Research company IDC suggested local software industry revenues were around $770 million in 2001, expected to grow to $921 million by 2005. It was estimated software exports alone could be around $500 million. However software companies were still loath to supply accurate information. They were already taxed on R&D spending, which could not be recovered until they had a product to sell, so that figure often ended up in the expenses column. The tax regime acted as an incentive for dishonesty and penalised pioneers. The electronics industry alone was worth around $1 billion – 75 percent of which was exported. The overall telecommunications market was worth at least $5 billion but there was no accurate breakdown of exports. If you asked Statistics for better data the answer was “Who’s going to pay for the research?” IT Minister Paul Swain had promised better statistics but how that would be achieved was uncertain.[21]
Echoes of the knowledge wave
There it was in the NZ Herald on 20 March 2002: the official admission that New Zealand had missed the bus on information and communications technology (ITC). Science Minister Pete Hodgson was saying he was now determined not to let that happen with biotechnology, which is “where it’s at in the next century in terms of technology.”
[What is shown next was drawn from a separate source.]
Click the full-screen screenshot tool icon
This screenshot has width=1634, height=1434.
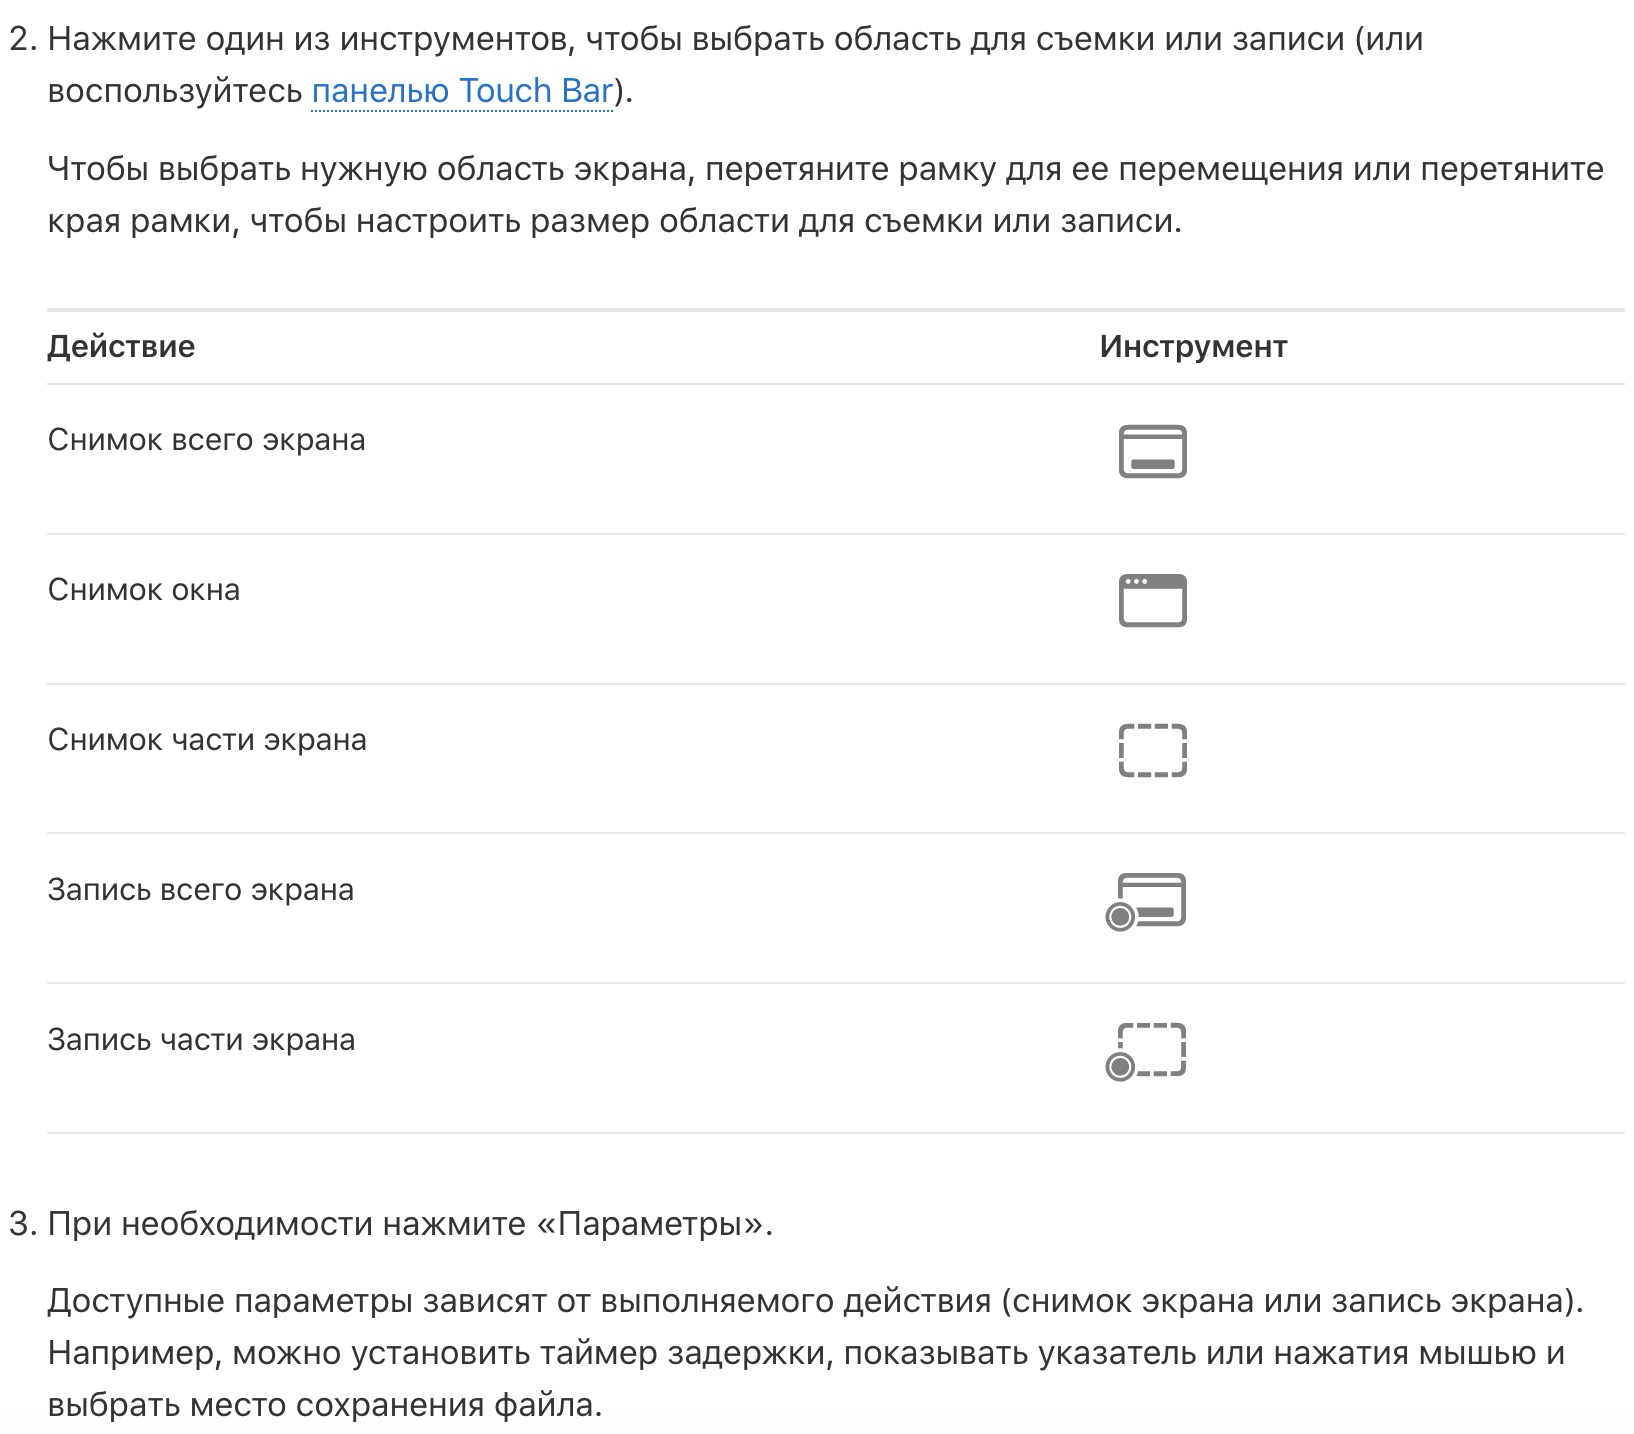(1152, 451)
What a statement. He said, New Zealand had missed the ICT bus because it did not have military research or a venture capital industry and the entrepreneurship that went with it. There were certainly many in the industry who would argue that in fact, hands-off government policies and monopolistic practices by certain corporates had been behind the stand-off, deflecting the focus to profits and playing safe rather than preparing for rapid social and economic change. Rather than freeing up businesses, entrepreneurs, and talented people to get on with the business of doing what they were passionate about we had overloaded them with administration and compliance costs. One estimate suggested employment relations, union negotiations, health and safety, resource management, and a range of other impositions had added about $26,000 in costs to the average medium-sized business.
The term knowledge wave appeared to have been just another catch cry, which confirmed New Zealand, as Brian Gaynor quipped in the NZ Herald ‘as world leaders in consultative reports and advisory committees’ but lagging well behind when it comes to specific policy decisions.
The government’s Growing an Innovative New Zealand strategy, launched in February 2002, was another attempt to try to put some muscle behind the myth and inspire industry to the next level. It would home in on the hi-tech sector and determine what could be done to raise the profile and the earnings.
It targeted the ICT, biotechnology, and the creative industries as key sectors to promote long-term prosperity. The ICT taskforce was established to push through the objectives, which included the extraordinarily bullish goal of having 100 new ICT companies, each earning more than $100 million a year in sales, by 2012. That would mean the contribution of these sectors would need to grow from 4.3 percent ($4.8 billion) of GDP to 10 percent in ten years. The enormity of the task was underscored by the fact that just 16 companies had annual sales exceeding $100 million at the beginning of 2003 and half of them were the New Zealand arms of multinationals. ICT export sales, which were $900 million in 2001, would have to grow exponentially – in the order of $16 billion by 2012. That was a big challenge, especially in software where exports had apparently fallen 14 percent in 2001 to $97 million.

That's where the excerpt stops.